On a monthly basis, prices increased 0.2%, exceeding forecasts of a 0.1% rise.
The rise in headline inflation was largely driven by food prices, particularly fresh vegetables, which surged 18.2% from a year earlier due to supply constraints caused by cold winter conditions. In contrast, pork prices fell 14.6% year on year.
Core inflation, which excludes volatile food and energy prices, rose 1.2% in December, unchanged from the previous month, indicating limited improvement in broader consumer demand.
Despite the year-end pickup, inflation for 2025 as a whole remained flat, falling short of the government’s target of “around 2%.” The data suggest that Beijing’s stimulus measures to date, including consumer goods trade-in programmes, have had a limited impact on boosting household spending.
Producer prices declined 1.9% year on year in December, marking an improvement from a 2.2% drop in November but extending the deflationary streak beyond three years. The moderation was partly attributed to firmer prices for non-ferrous metal materials.
Prices for durable consumer goods fell 3.5% from a year earlier, reflecting continued pressure from weak demand and excess capacity.

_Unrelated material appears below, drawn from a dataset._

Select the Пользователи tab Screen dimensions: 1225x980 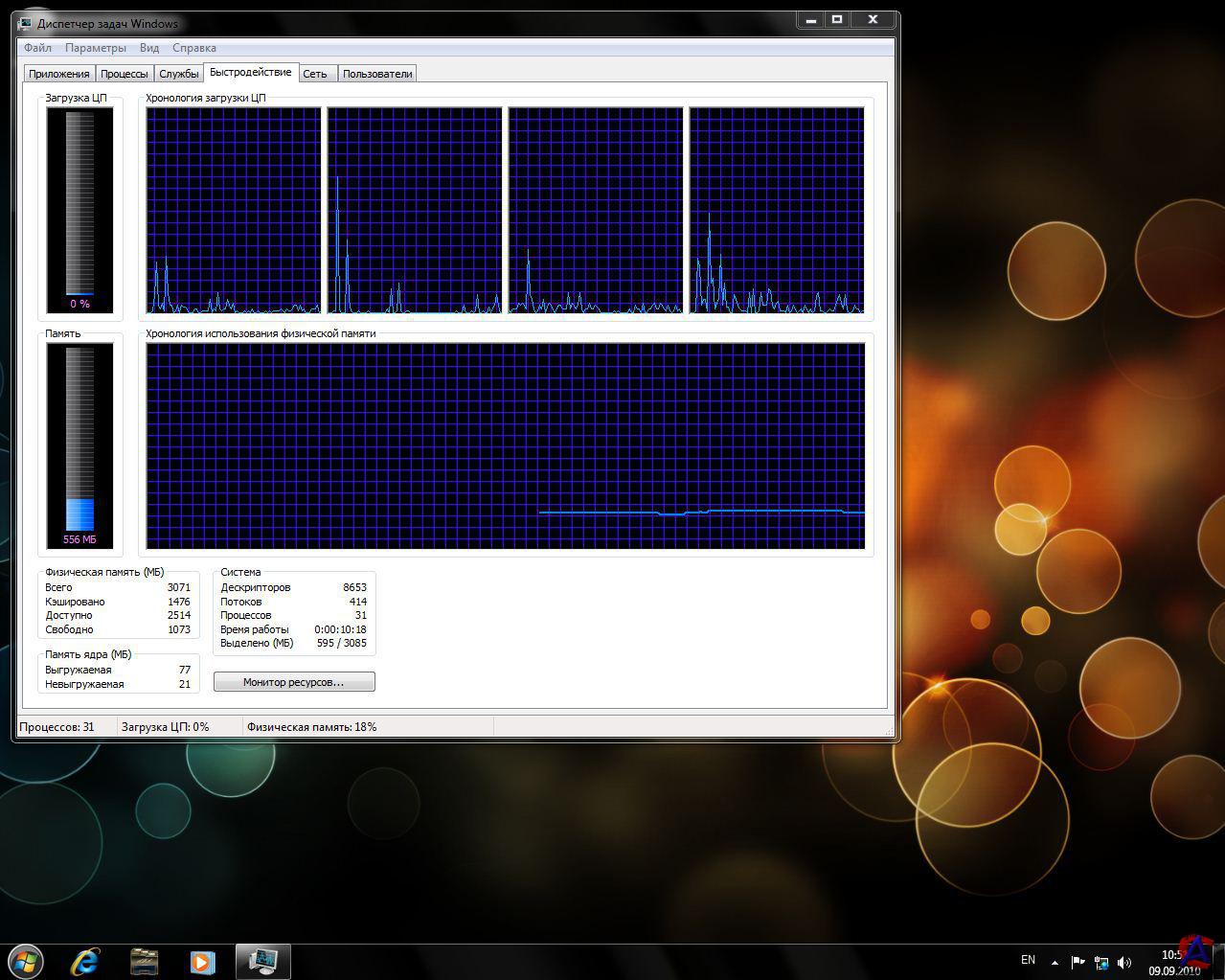point(377,74)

Lijuan Dong, chief statistician at the National Bureau of Statistics, said gold jewellery prices jumped 68.5% year on year in December, driven by heightened global demand for the metal amid recession fears and market uncertainty.
Deflationary pressures persist
While China remains on track to meet its growth target of about 5% for last year, economists say deflationary risks continue to weigh on the economy. Consumer spending has remained cautious due to an uncertain employment outlook and a prolonged property downturn that has eroded household wealth.
Larry Hu, chief China economist at Macquarie, expects consumer inflation to remain flat in 2025, while producer price deflation is forecast at 2.7%, which would mark the longest deflationary period on record.
Economists at Bank of America Global Research estimate that China’s real GDP growth likely slowed to 4.5% in the fourth quarter, down from 4.8% in the previous quarter. They also said fixed-asset investment contraction likely deepened in December, while industrial production growth edged higher on year-end manufacturing activity.
China’s manufacturing sector showed signs of stabilisation in December, with the official purchasing managers’ index rising to 50.1, up from 49.2 in November, returning above the threshold separating expansion from contraction.
Property sector remains a drag
At a key policy meeting in early December, the ruling Communist Party of China reiterated plans to boost consumption and stabilise the property market. However, similar pledges in the past have struggled to deliver sustained results.
An article published by the party’s flagship journal, Qiushi, called for stronger and more comprehensive measures to address the real estate downturn, warning against incremental approaches.
Macquarie’s Hu said further easing measures, including mortgage rate cuts and relaxed home-purchase restrictions, could be introduced, though he cautioned they may not be sufficient to reverse the decline. He expects new home sales by floor space to fall 7% in 2026, following an estimated 8% decline in 2025.
Industrial firms continued to face pressure, with profits falling 13.1% year on year in November, the sharpest drop in over a year. Carmakers have also rolled out fresh price cuts in early 2026 as demand remains subdued and some electric vehicle tax incentives have been withdrawn.

Recent Comments:
No comments yet.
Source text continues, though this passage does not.